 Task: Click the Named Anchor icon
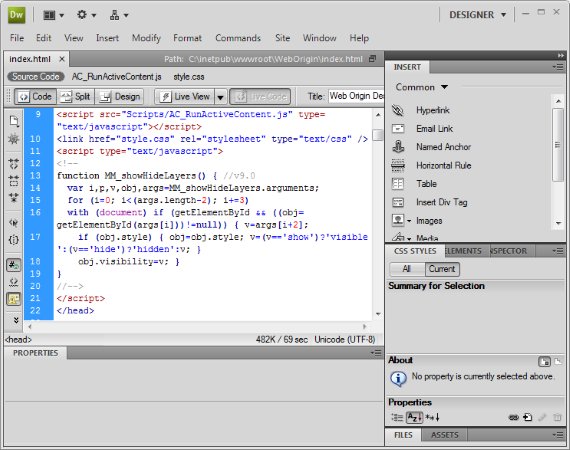coord(398,147)
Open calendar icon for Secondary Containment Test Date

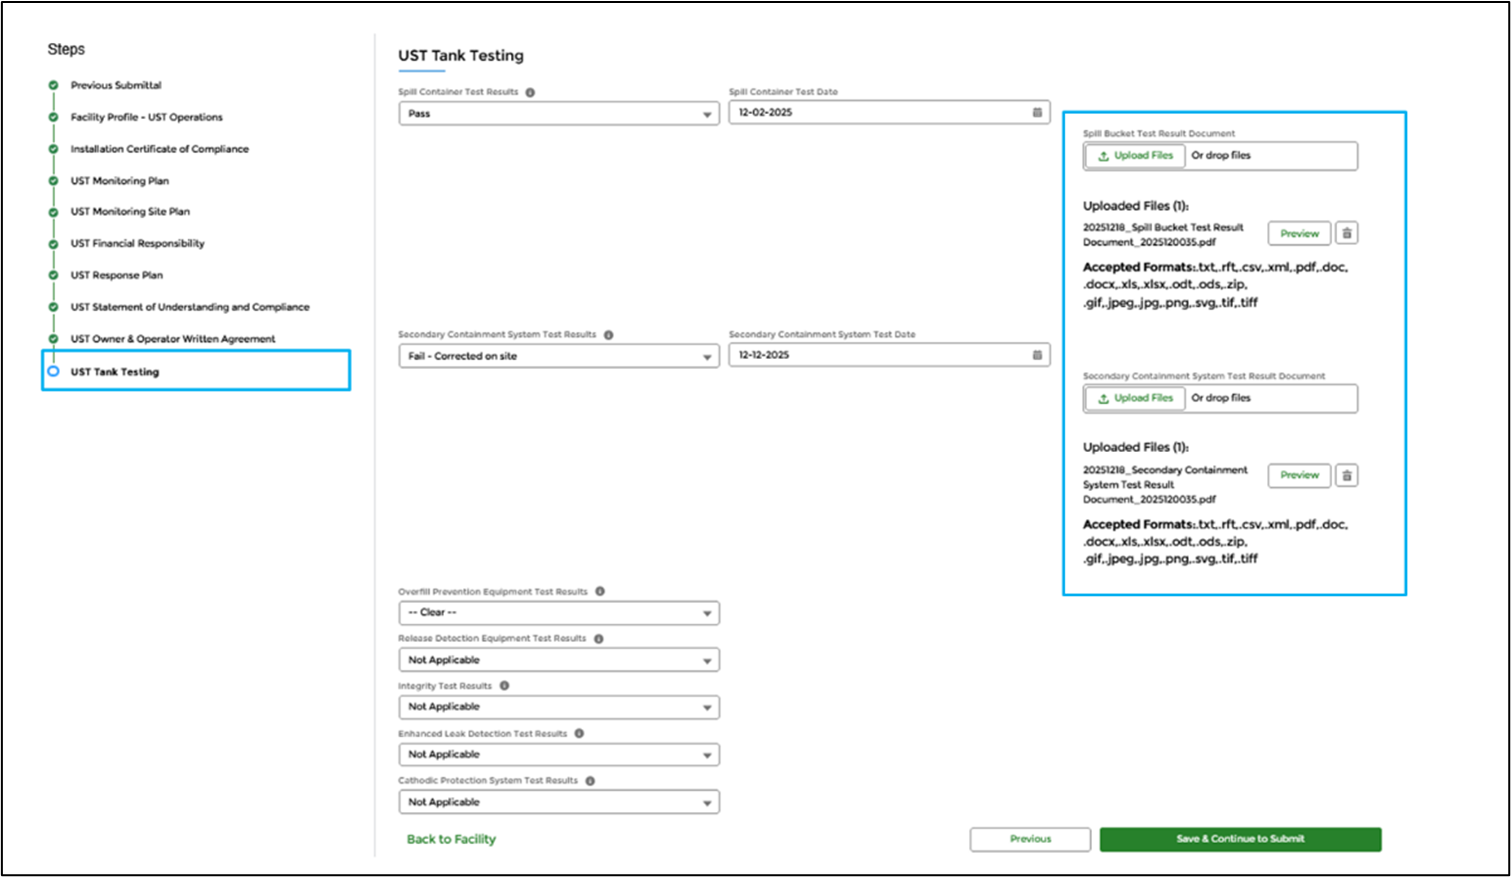(x=1037, y=355)
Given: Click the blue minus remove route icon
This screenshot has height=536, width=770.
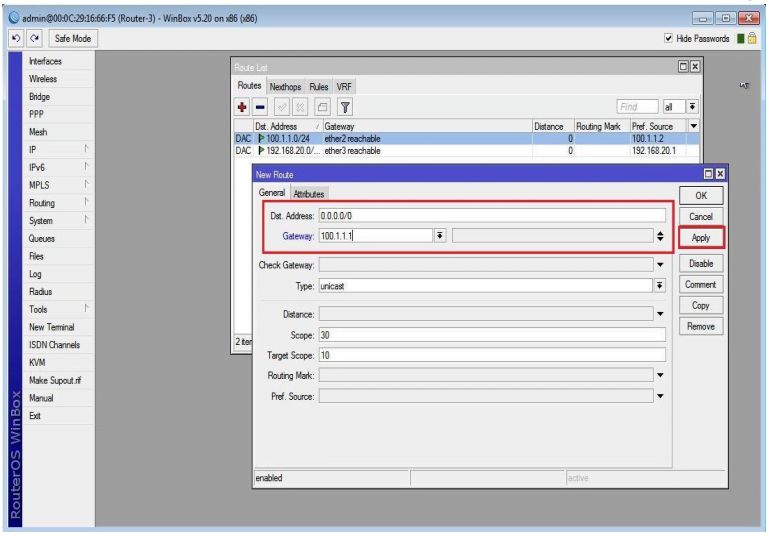Looking at the screenshot, I should coord(260,106).
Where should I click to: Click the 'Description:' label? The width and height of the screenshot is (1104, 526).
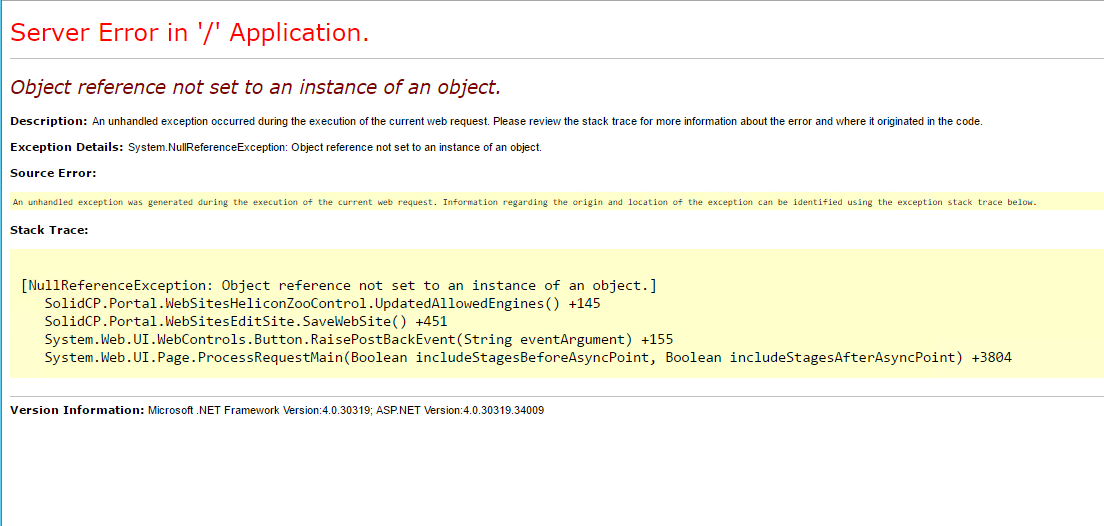49,121
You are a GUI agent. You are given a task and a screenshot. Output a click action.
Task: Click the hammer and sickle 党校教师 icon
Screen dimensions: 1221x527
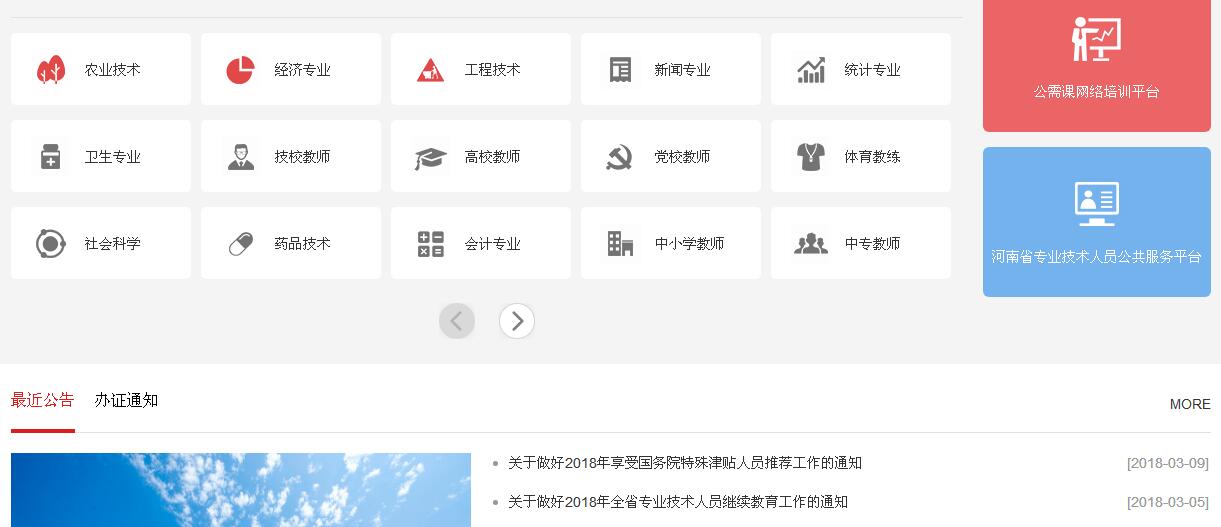coord(620,157)
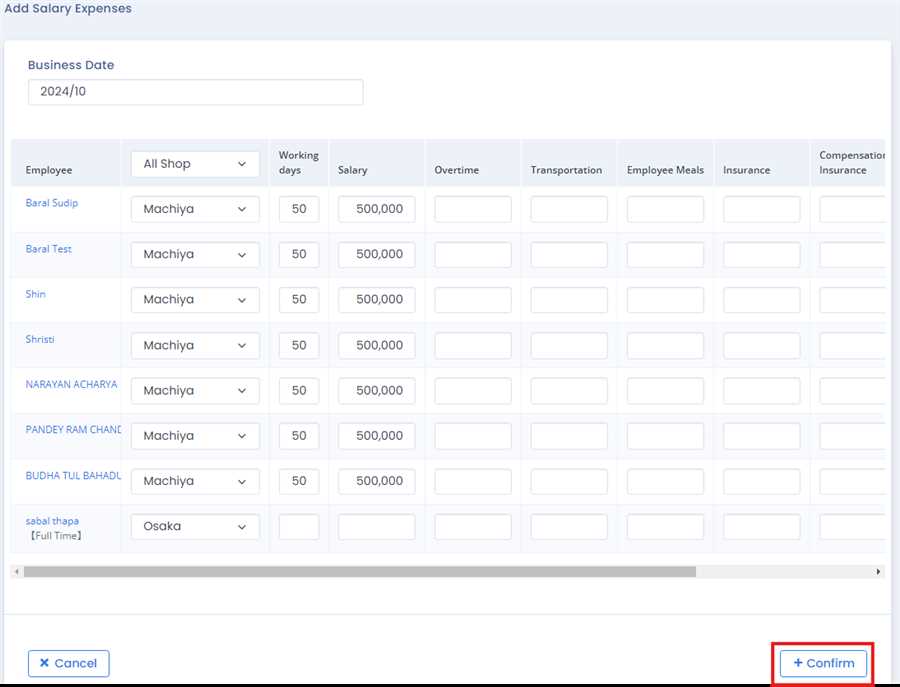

========================================================================

> **What the task asks**
Every line from the one containing "You are a GUI" through the end of the listing is to be copied exactly; the pictures are not.

> **Task result**
You are a GUI agent. You are given a task and a screenshot. Output a click action.
Task: Click the hammer and sickle 党校教师 icon
Screen dimensions: 1221x527
coord(620,157)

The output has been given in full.